Thus, the questions of the moment amid one of the most fascinating offseasons for any team in the NFL: What can and what should the Bengals do with Trey Hendrickson?
Let’s explore the three options and establish an informed reality.
Extend Hendrickson
This would be the most natural reaction for an organization that witnessed the incredible production of the NFL’s sack leader. He compiled 17 1/2 sacks in each of the past two seasons. Over the past three seasons, he trails only the Cleveland Browns’ Myles Garrett for the most in the NFL while ranking sixth in total pressures.
He was the only player on the Bengals who provided any semblance of a pass rush last season, leading the club with 83 pressures, via PFF. Joseph Ossai finished second with 31. Ossai was also second with five sacks; nobody else on the team notched more than three. Ossai is a free agent.
Hendrickson is a finalist for DPOY and the first Bengals defensive All-Pro since Geno Atkins in 2015.
All those facts suggest the Bengals should pay the man.
Hendrickson counts for $18.6 million against the 2025 salary cap, the third-largest number on the team behind Burrow and Chase. They would save $16 million against the cap with a cut or trade.

───

Instructions →
1: Decide whether each statement below agrees with the Hendrickson article, answering yes or no and quoting the words of the article that settle it. (a) Hendrickson recorded 17 1/2 sacks in each of the past two seasons. (b) Joseph Ossai led the Bengals in pressures last season. (c) Hendrickson has the largest 2025 salary cap number on the team.
2: Carry on the Hendrickson article, starting after its final sentence.

Records for locating words and elements:
───

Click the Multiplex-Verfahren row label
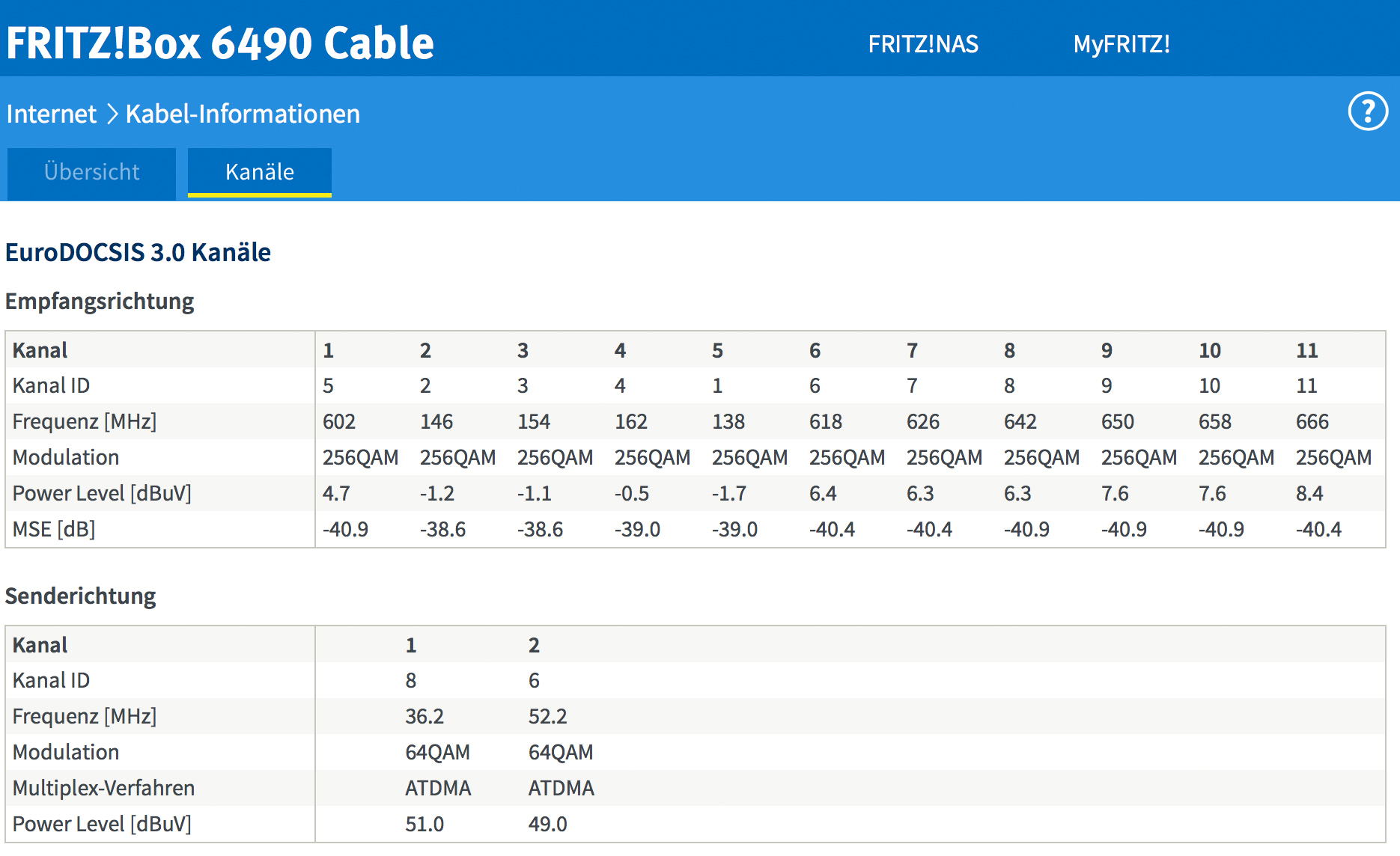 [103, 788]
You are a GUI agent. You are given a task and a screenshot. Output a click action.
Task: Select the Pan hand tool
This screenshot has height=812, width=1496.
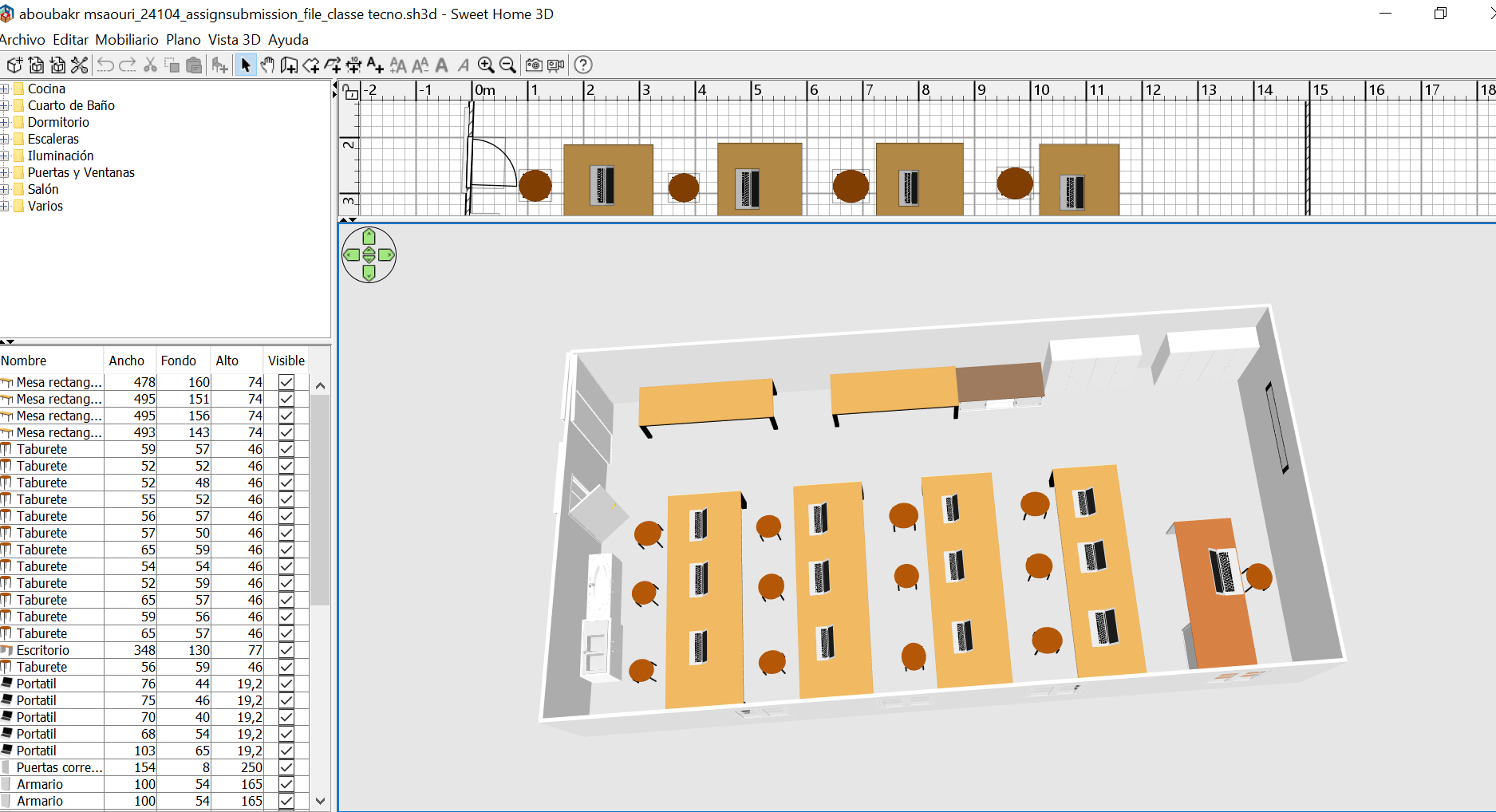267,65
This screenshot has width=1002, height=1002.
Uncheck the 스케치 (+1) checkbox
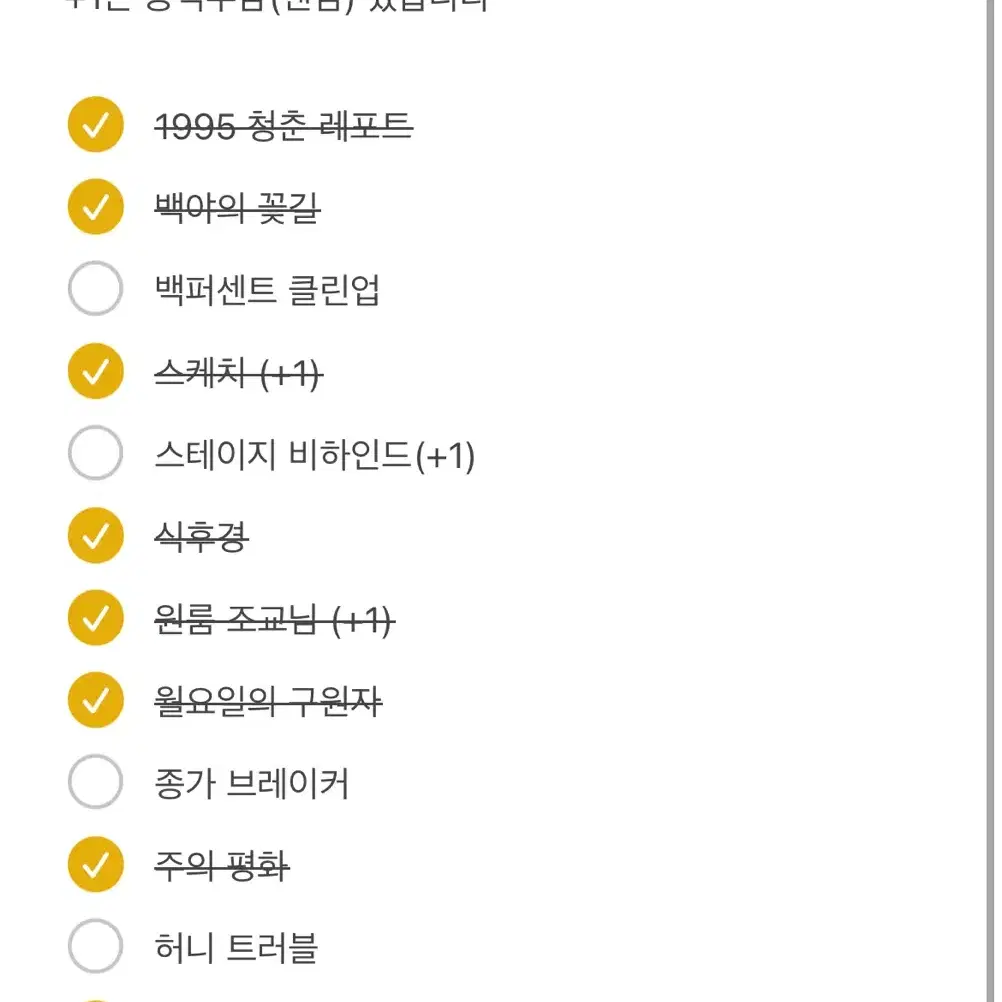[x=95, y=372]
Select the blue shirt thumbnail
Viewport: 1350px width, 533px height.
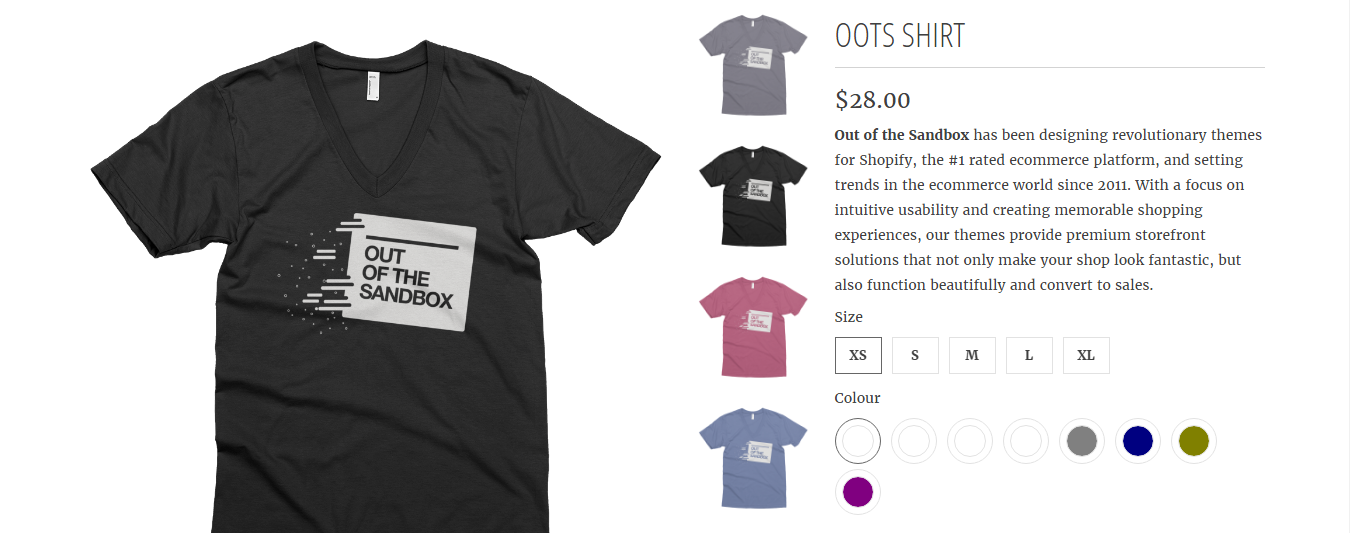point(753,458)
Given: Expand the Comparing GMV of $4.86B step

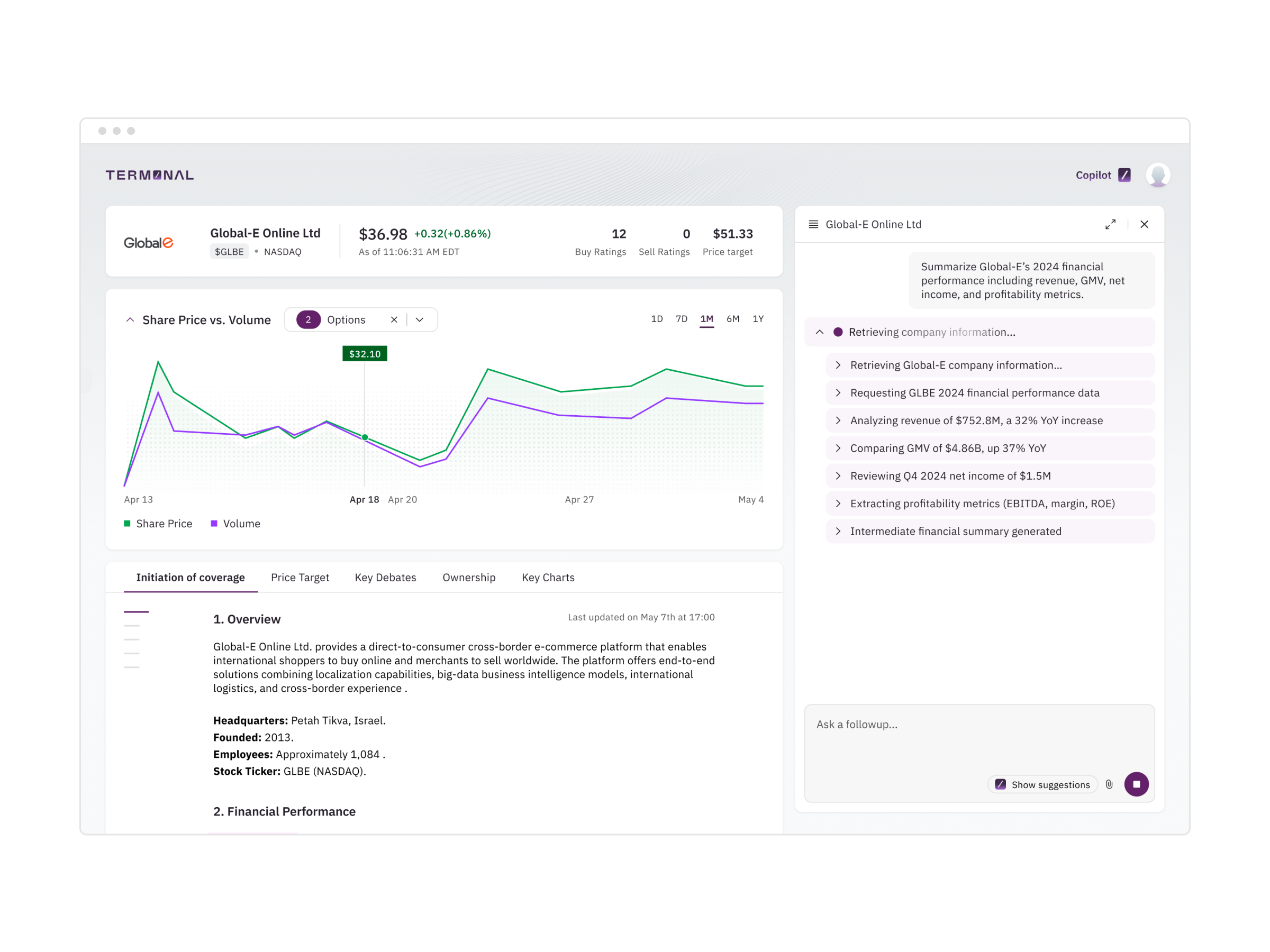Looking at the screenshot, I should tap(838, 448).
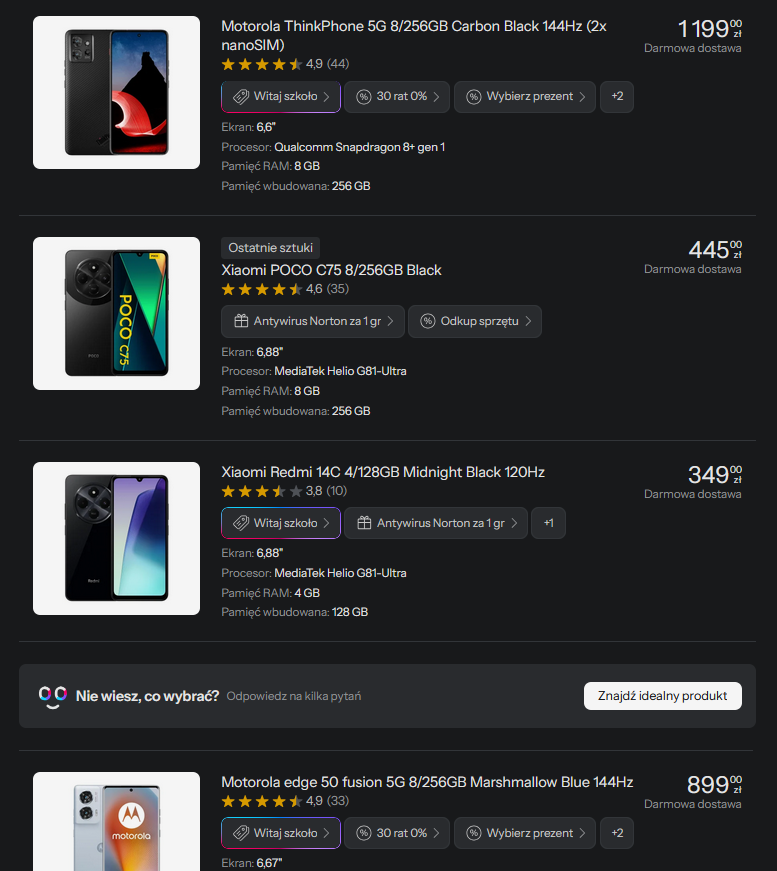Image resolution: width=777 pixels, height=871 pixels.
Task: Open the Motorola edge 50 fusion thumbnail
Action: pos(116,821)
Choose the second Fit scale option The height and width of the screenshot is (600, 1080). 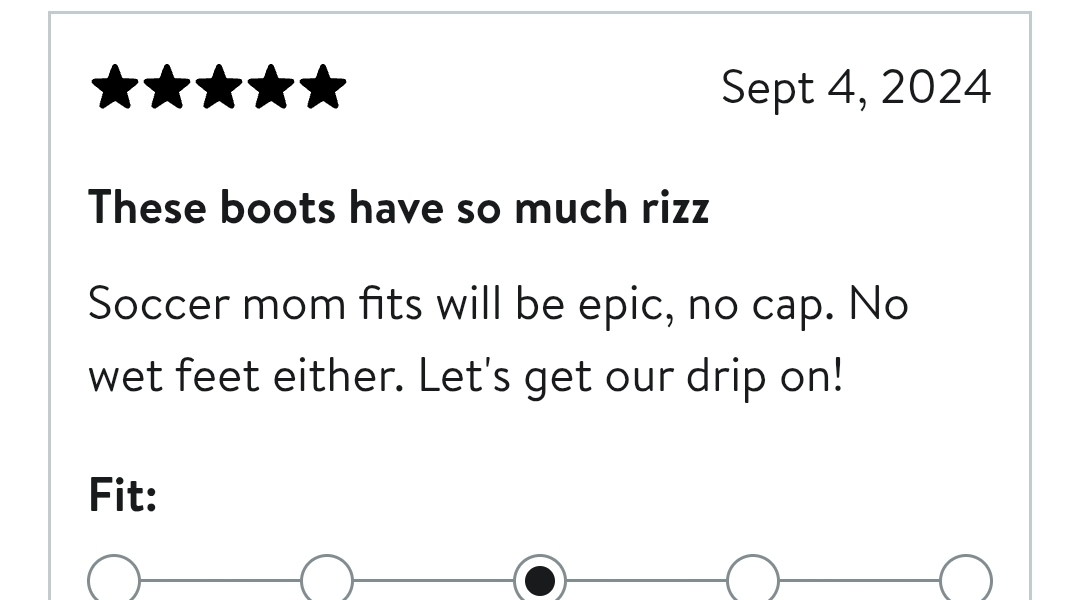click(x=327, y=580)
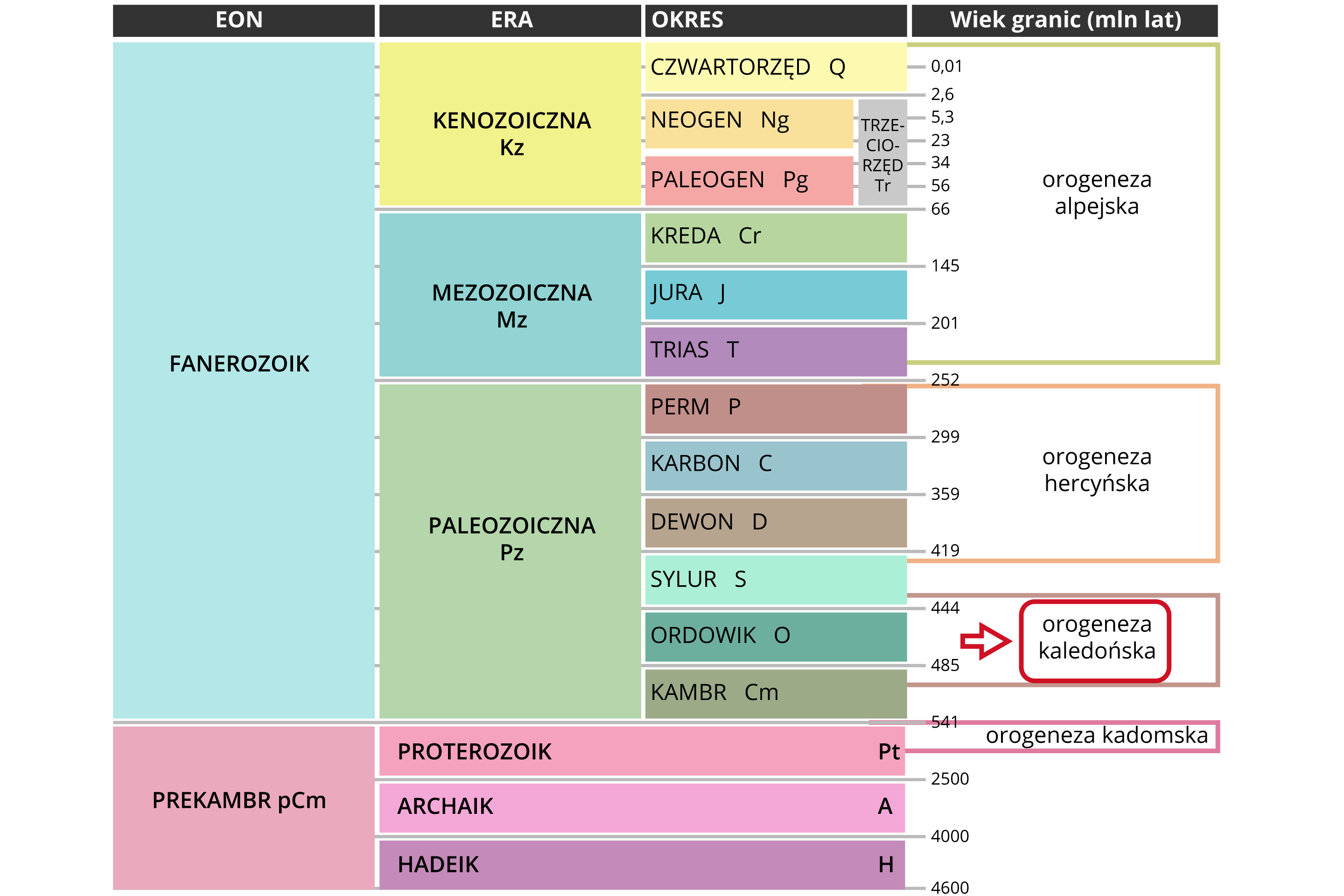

───

Answers to the exercises →
1:
(a) Yes: "He compiled 17 1/2 sacks in each of the past two seasons."
(b) No: "leading the club with 83 pressures, via PFF. Joseph Ossai finished second with 31."
(c) No: "the third-largest number on the team behind Burrow and Chase."

2:
The analysis here has nothing to do with Hendrickson’s being a great player and outplaying his previous contract. He has done that. Tobin acknowledged as much.
The Bengals’ decision must come down to what Hendrickson should be expected to do next. That’s nowhere near as clear.
There’s no running from the 30s cliff every NFL player falls off and almost no position Father Time more harshly judges than edge rusher, where bend, explosion, physicality and health are all paramount.
Look at the recent history of the best pass rushers in the NFL.
Over the last 10 years, there have been 44 individual seasons in which an edge rusher compiled at least 70 pressures, as Hendrickson did in each of the past three seasons, including the playoffs.
How many were done by a player who was older than Hendrickson will be on opening day next season? One: Khalil Mack with the Los Angeles Chargers in 2023.
That’s it.
Just filtering out PFF pass-rush grade, you can again see the long odds a player over 31 at the start of a season could produce at the level Hendrickson has established.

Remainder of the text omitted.